-------- PROVIDED MATERIAL --------

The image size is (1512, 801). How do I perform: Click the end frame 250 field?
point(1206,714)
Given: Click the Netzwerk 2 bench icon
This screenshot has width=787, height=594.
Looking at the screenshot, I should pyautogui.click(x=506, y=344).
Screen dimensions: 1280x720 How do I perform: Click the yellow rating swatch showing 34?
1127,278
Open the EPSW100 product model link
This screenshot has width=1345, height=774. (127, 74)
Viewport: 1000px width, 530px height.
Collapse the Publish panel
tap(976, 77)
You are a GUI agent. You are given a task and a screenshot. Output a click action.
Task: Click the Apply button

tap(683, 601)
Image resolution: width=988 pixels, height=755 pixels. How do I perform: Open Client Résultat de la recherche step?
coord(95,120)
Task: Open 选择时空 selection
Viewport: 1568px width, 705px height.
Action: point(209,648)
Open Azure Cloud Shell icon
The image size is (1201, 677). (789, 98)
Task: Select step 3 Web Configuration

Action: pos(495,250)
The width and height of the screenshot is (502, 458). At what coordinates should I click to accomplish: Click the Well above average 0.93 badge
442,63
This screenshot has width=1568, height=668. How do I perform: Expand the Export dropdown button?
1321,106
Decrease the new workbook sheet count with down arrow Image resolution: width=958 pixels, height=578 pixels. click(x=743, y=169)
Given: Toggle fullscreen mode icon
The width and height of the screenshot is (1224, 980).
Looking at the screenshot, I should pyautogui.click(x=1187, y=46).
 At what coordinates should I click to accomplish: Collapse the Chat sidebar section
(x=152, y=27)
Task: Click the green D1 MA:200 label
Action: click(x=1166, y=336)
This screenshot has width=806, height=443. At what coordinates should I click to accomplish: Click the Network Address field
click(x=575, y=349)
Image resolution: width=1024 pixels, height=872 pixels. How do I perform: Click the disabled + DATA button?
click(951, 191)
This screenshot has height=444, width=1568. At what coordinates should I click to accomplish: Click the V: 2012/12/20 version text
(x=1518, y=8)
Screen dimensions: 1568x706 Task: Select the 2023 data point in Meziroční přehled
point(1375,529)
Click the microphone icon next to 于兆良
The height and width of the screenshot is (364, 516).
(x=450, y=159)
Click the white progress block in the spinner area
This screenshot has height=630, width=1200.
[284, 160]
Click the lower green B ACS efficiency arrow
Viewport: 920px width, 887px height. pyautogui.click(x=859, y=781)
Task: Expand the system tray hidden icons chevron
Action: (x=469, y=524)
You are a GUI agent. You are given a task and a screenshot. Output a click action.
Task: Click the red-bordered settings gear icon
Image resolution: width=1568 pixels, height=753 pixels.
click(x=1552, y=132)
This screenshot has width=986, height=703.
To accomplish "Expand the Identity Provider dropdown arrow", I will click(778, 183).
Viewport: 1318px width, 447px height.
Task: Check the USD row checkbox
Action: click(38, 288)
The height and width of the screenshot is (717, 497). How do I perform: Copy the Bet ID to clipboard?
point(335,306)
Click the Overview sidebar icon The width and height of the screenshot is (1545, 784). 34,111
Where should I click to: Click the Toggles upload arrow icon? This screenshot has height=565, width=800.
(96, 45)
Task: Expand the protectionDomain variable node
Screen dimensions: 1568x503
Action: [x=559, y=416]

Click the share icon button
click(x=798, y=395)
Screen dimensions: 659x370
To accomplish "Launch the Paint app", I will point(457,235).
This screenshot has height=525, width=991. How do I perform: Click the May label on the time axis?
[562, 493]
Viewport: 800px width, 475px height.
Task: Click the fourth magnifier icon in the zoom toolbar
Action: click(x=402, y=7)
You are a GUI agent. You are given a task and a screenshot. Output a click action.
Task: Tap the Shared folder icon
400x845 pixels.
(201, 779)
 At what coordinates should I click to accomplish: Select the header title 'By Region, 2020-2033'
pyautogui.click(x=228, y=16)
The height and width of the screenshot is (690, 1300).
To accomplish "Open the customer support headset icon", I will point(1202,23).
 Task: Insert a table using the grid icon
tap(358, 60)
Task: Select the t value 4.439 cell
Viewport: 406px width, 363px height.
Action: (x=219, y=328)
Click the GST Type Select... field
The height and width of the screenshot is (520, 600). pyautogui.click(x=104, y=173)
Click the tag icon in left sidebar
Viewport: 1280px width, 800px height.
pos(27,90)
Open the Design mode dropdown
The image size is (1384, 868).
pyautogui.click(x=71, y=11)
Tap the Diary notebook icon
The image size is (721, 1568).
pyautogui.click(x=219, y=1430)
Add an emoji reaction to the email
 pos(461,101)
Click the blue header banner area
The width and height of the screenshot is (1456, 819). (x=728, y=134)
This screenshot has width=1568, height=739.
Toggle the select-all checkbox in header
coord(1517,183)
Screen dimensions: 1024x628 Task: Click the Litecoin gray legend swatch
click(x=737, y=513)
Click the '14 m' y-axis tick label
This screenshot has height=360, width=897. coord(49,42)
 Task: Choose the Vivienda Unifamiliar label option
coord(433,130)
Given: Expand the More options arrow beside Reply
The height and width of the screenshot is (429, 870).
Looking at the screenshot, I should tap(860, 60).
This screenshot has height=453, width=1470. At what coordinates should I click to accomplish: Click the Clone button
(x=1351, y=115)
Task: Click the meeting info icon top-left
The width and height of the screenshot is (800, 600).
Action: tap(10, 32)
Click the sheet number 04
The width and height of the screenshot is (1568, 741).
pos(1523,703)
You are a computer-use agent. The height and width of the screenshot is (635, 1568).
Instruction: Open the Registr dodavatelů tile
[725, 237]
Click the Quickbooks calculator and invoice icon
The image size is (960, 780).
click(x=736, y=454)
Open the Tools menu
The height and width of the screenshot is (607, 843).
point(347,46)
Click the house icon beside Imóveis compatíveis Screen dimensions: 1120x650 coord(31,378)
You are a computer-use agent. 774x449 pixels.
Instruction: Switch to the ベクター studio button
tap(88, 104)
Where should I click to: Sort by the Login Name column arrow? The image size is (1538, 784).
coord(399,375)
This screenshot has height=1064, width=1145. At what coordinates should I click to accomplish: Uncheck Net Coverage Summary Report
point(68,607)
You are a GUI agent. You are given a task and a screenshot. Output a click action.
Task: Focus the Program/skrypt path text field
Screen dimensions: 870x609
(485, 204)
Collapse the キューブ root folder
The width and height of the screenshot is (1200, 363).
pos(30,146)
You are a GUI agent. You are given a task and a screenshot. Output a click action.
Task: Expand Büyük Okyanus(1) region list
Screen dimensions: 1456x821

--------

TASK TO COMPLETE
Each record above should be repeated exactly.

WRITTEN RESPONSE
The image size is (1512, 801). How do I perform: Click the end frame 250 field?
point(1206,714)
Given: Click the Netzwerk 2 bench icon
This screenshot has width=787, height=594.
Looking at the screenshot, I should pyautogui.click(x=506, y=344).
Screen dimensions: 1280x720 How do I perform: Click the yellow rating swatch showing 34?
1127,278
Open the EPSW100 product model link
This screenshot has width=1345, height=774. (127, 74)
Viewport: 1000px width, 530px height.
Collapse the Publish panel
tap(976, 77)
You are a GUI agent. You are given a task and a screenshot. Output a click action.
Task: Click the Apply button

tap(683, 601)
Image resolution: width=988 pixels, height=755 pixels. How do I perform: Open Client Résultat de la recherche step?
coord(95,120)
Task: Open 选择时空 selection
Viewport: 1568px width, 705px height.
Action: point(209,648)
Open Azure Cloud Shell icon
The image size is (1201, 677). (789, 98)
Task: Select step 3 Web Configuration

Action: pos(495,250)
The width and height of the screenshot is (502, 458). At what coordinates should I click to accomplish: Click the Well above average 0.93 badge
442,63
This screenshot has width=1568, height=668. How do I perform: Expand the Export dropdown button?
1321,106
Decrease the new workbook sheet count with down arrow Image resolution: width=958 pixels, height=578 pixels. click(x=743, y=169)
Given: Toggle fullscreen mode icon
The width and height of the screenshot is (1224, 980).
Looking at the screenshot, I should pyautogui.click(x=1187, y=46).
 At what coordinates should I click to accomplish: Collapse the Chat sidebar section
(x=152, y=27)
Task: Click the green D1 MA:200 label
Action: click(x=1166, y=336)
This screenshot has width=806, height=443. At what coordinates should I click to accomplish: Click the Network Address field
click(x=575, y=349)
Image resolution: width=1024 pixels, height=872 pixels. How do I perform: Click the disabled + DATA button?
click(951, 191)
This screenshot has height=444, width=1568. At what coordinates should I click to accomplish: Click the V: 2012/12/20 version text
(x=1518, y=8)
Screen dimensions: 1568x706 Task: Select the 2023 data point in Meziroční přehled
point(1375,529)
Click the microphone icon next to 于兆良
The height and width of the screenshot is (364, 516).
(x=450, y=159)
Click the white progress block in the spinner area
This screenshot has height=630, width=1200.
[284, 160]
Click the lower green B ACS efficiency arrow
Viewport: 920px width, 887px height. pyautogui.click(x=859, y=781)
Task: Expand the system tray hidden icons chevron
Action: (x=469, y=524)
You are a GUI agent. You are given a task and a screenshot. Output a click action.
Task: Click the red-bordered settings gear icon
Image resolution: width=1568 pixels, height=753 pixels.
click(x=1552, y=132)
This screenshot has width=986, height=703.
To accomplish "Expand the Identity Provider dropdown arrow", I will click(778, 183).
Viewport: 1318px width, 447px height.
Task: Check the USD row checkbox
Action: click(38, 288)
The height and width of the screenshot is (717, 497). How do I perform: Copy the Bet ID to clipboard?
point(335,306)
Click the Overview sidebar icon The width and height of the screenshot is (1545, 784). 34,111
Where should I click to: Click the Toggles upload arrow icon? This screenshot has height=565, width=800.
(96, 45)
Task: Expand the protectionDomain variable node
Screen dimensions: 1568x503
Action: [x=559, y=416]

Click the share icon button
click(x=798, y=395)
Screen dimensions: 659x370
To accomplish "Launch the Paint app", I will point(457,235).
This screenshot has height=525, width=991. How do I perform: Click the May label on the time axis?
[562, 493]
Viewport: 800px width, 475px height.
Task: Click the fourth magnifier icon in the zoom toolbar
Action: click(x=402, y=7)
You are a GUI agent. You are given a task and a screenshot. Output a click action.
Task: Tap the Shared folder icon
400x845 pixels.
(201, 779)
 At what coordinates should I click to accomplish: Select the header title 'By Region, 2020-2033'
pyautogui.click(x=228, y=16)
The height and width of the screenshot is (690, 1300).
To accomplish "Open the customer support headset icon", I will point(1202,23).
 Task: Insert a table using the grid icon
tap(358, 60)
Task: Select the t value 4.439 cell
Viewport: 406px width, 363px height.
Action: (x=219, y=328)
Click the GST Type Select... field
The height and width of the screenshot is (520, 600). pyautogui.click(x=104, y=173)
Click the tag icon in left sidebar
Viewport: 1280px width, 800px height.
pos(27,90)
Open the Design mode dropdown
The image size is (1384, 868).
pyautogui.click(x=71, y=11)
Tap the Diary notebook icon
The image size is (721, 1568).
pyautogui.click(x=219, y=1430)
Add an emoji reaction to the email
 pos(461,101)
Click the blue header banner area
The width and height of the screenshot is (1456, 819). (x=728, y=134)
This screenshot has width=1568, height=739.
Toggle the select-all checkbox in header
coord(1517,183)
Screen dimensions: 1024x628 Task: Click the Litecoin gray legend swatch
click(x=737, y=513)
Click the '14 m' y-axis tick label
This screenshot has height=360, width=897. coord(49,42)
 Task: Choose the Vivienda Unifamiliar label option
coord(433,130)
Given: Expand the More options arrow beside Reply
The height and width of the screenshot is (429, 870).
Looking at the screenshot, I should tap(860, 60).
This screenshot has height=453, width=1470. At what coordinates should I click to accomplish: Click the Clone button
(x=1351, y=115)
Task: Click the meeting info icon top-left
The width and height of the screenshot is (800, 600).
Action: tap(10, 32)
Click the sheet number 04
The width and height of the screenshot is (1568, 741).
pos(1523,703)
You are a computer-use agent. The height and width of the screenshot is (635, 1568).
Instruction: Open the Registr dodavatelů tile
[725, 237]
Click the Quickbooks calculator and invoice icon
The image size is (960, 780).
click(x=736, y=454)
Open the Tools menu
The height and width of the screenshot is (607, 843).
point(347,46)
Click the house icon beside Imóveis compatíveis Screen dimensions: 1120x650 coord(31,378)
You are a computer-use agent. 774x449 pixels.
Instruction: Switch to the ベクター studio button
tap(88, 104)
Where should I click to: Sort by the Login Name column arrow? The image size is (1538, 784).
coord(399,375)
This screenshot has height=1064, width=1145. At what coordinates should I click to accomplish: Uncheck Net Coverage Summary Report
point(68,607)
You are a GUI agent. You are given a task and a screenshot. Output a click action.
Task: Focus the Program/skrypt path text field
Screen dimensions: 870x609
(485, 204)
Collapse the キューブ root folder
The width and height of the screenshot is (1200, 363).
pos(30,146)
You are a GUI agent. You are given a task and a screenshot. Output a click action.
Task: Expand Büyük Okyanus(1) region list
Screen dimensions: 1456x821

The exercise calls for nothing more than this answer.